Introduction to the Motor Effect
After the successful discovery of the relationship between electric current and magnetic field, there comes its important application called the motor effect. The mechanism of producing a mechanical motion by the interaction of electrical energy and magnetism is seen in the motor effect.
It explains how electricity and magnetism act on each other and produce a motion. Simply, they produce a force on each other when placed in each other’s field. Thus, a conductor producing a magnetic field also experiences another magnetic force when kept inside the field of stronger magnets, which is the motor effect. In the same way as arranging in a proper way, it creates continuous rotation.
This theory is the working principle of most of the modern electrical machines like the Electric motors, fans, pumps, loudspeakers etc.
Historical Background and Discovery
Before the discovery of magnetic fields, every electrical device was simply based on the electrostatic force. On the discovery of magnetic fields in 1820 by Orsted, various significant discoveries were made for example, Biot-Savart law, Ampere’s law etc. The combined effect of electricity and magnetism was also studied by Michale Faraday, called the Faraday law. Thus, the force acted by current and the magnetic field on each other was also studied by Ampere. After Ampere’s work, Faraday in 1821 successfully demonstrated the motor effect.
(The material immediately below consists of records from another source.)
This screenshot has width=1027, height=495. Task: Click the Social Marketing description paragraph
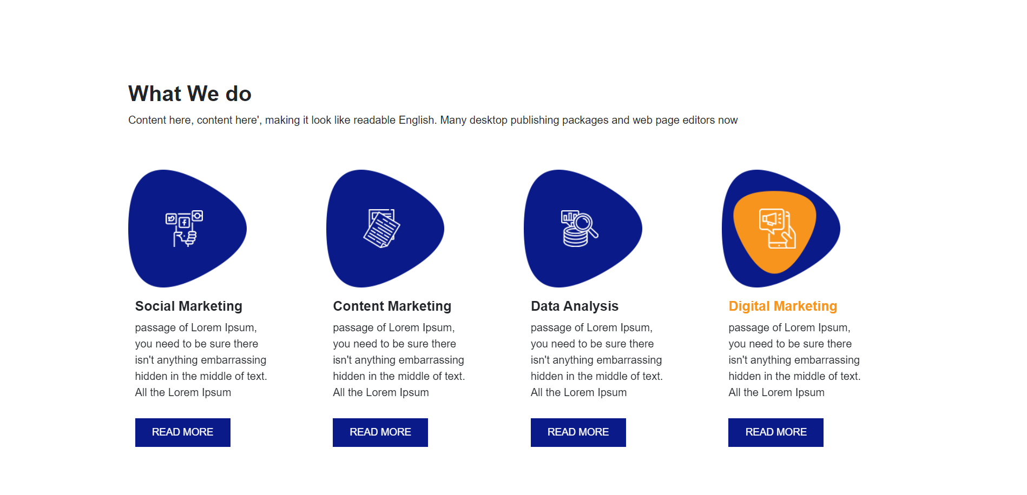click(x=201, y=360)
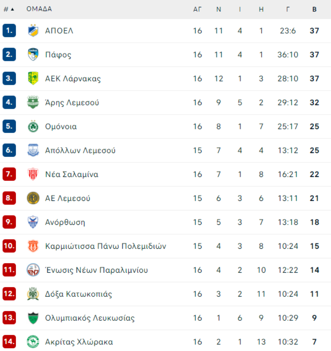Click the Ανόρθωση blue-white crest

pyautogui.click(x=33, y=222)
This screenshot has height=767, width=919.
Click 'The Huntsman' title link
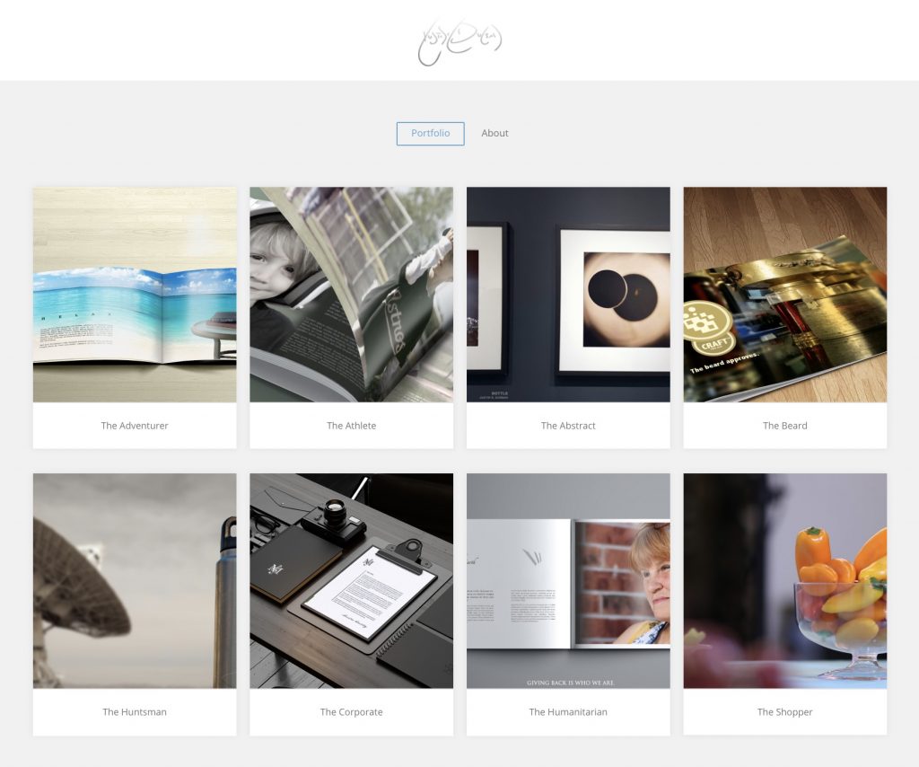pyautogui.click(x=135, y=712)
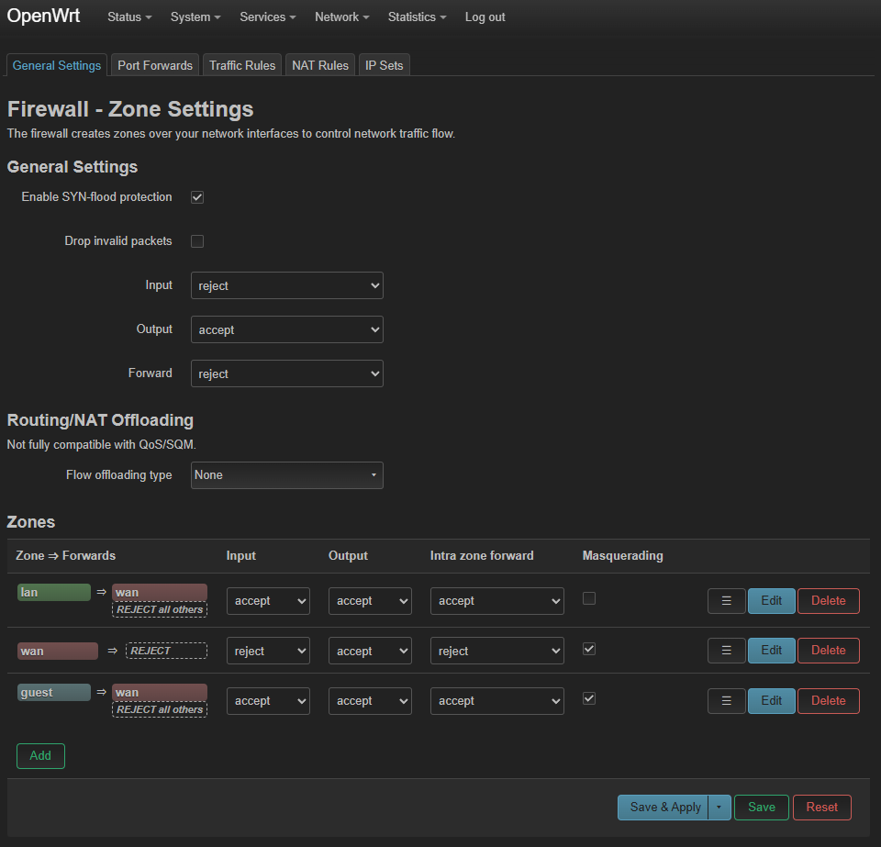Open the Save & Apply split dropdown arrow

(x=720, y=808)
On September 3, 1821, Michael Faraday delivered the first demonstration of the effect using a rotational motion in the Royal Institution’s basement. Faraday brought a free-hanging and submerged it in a pool of mercury and attached a permanent magnet (PM) to the pool. When a current passed through the wire, it rotated around the magnet. This clearly showed that the current created a strong, circular magnetic field around the wire. This work of Faraday was later published in the Quarterly Journal of Science.
The result set the way for the invention of practical AC and DC motors. Gradually, scientists and engineers were able to create machines for converting electricity into motion.
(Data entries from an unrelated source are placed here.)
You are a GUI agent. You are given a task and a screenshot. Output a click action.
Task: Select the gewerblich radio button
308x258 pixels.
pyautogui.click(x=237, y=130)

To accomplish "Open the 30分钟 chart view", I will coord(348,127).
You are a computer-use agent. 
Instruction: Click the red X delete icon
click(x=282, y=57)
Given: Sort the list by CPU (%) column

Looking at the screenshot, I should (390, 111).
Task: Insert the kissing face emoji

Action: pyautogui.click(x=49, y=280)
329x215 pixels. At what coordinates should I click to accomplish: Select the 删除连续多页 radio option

Basic Principle of Motor Effect
The motor effect is defined as the effect of force produced due to a magnetic field on a current-carrying conductor placed inside it. The moving charges interact with the field and produce a magnetic force. This is the basic principle of the motor effect.
As explained by Orsted, the current carrying conductor already has its own magnetic field around it, in its opposite direction. This field around the conductor again comes in contact with the external magnetic field, when the conductor is placed inside the field of a permanent magnet. These fields produce force on the conductor. The direction of the force depends on both the direction of the current and the orientation of the magnetic field. The forces repeatedly act on the conductor and produce a continuous rotational motion on the motors. Thus, this has become a core working mechanism for several electric systems.
Force on a Conductor inside a Magnetic Field
When a wire carrying a current is placed in a magnetic field, the moving charges in the wire experience a force. This force is the Lorentz force. It acts perpendicular to both its velocity and the magnetic field.
For the whole wire, the total force depends on:
- The current (I) flowing through the wire.
- The length (L) of the conductor in the field.
- The magnetic field strength (B).
- The angle (θ) between the current and the magnetic field.
Hence, this force is expressed as, F = BILsinθ [Equation 1].
It is clear from the equation that the force will be maximum if the conductor is perpendicular to the field i.e. θ = 90° and is zero when θ = 0 (conductor parallel to the field).
Thus, conductors in motors experience a torque and the wires move when placed inside a magnet.
Magnetic Flux and Current Direction: Fleming’s Left-Hand Rule
The size and direction of the force depend on both the magnetic flux density and the direction and orientation of the current.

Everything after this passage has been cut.